(Stored dataset items)
^^^^^^^^^^^^^^^^

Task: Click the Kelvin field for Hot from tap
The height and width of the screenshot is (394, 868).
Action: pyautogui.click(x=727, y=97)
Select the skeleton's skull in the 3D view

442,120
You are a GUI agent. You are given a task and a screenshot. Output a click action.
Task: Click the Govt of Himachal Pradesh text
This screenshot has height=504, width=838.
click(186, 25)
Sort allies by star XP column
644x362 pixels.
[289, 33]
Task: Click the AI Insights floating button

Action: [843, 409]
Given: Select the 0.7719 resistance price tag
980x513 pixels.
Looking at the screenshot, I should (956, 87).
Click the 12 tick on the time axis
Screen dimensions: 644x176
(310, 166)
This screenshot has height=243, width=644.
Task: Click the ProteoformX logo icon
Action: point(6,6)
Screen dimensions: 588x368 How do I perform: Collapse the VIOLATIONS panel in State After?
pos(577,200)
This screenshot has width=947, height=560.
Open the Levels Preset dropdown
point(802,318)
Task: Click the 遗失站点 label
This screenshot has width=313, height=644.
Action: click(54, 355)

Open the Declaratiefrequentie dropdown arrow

^^^^^^^^^^^^^^^^

Description of the task:
All of the records above should be transcribed exactly.

Written response:
Task: Click the Kelvin field for Hot from tap
The height and width of the screenshot is (394, 868).
Action: pyautogui.click(x=727, y=97)
Select the skeleton's skull in the 3D view

442,120
You are a GUI agent. You are given a task and a screenshot. Output a click action.
Task: Click the Govt of Himachal Pradesh text
This screenshot has height=504, width=838.
click(186, 25)
Sort allies by star XP column
644x362 pixels.
[289, 33]
Task: Click the AI Insights floating button

Action: [843, 409]
Given: Select the 0.7719 resistance price tag
980x513 pixels.
Looking at the screenshot, I should (956, 87).
Click the 12 tick on the time axis
Screen dimensions: 644x176
(310, 166)
This screenshot has height=243, width=644.
Task: Click the ProteoformX logo icon
Action: point(6,6)
Screen dimensions: 588x368 How do I perform: Collapse the VIOLATIONS panel in State After?
pos(577,200)
This screenshot has width=947, height=560.
Open the Levels Preset dropdown
point(802,318)
Task: Click the 遗失站点 label
This screenshot has width=313, height=644.
Action: click(54, 355)

Open the Declaratiefrequentie dropdown arrow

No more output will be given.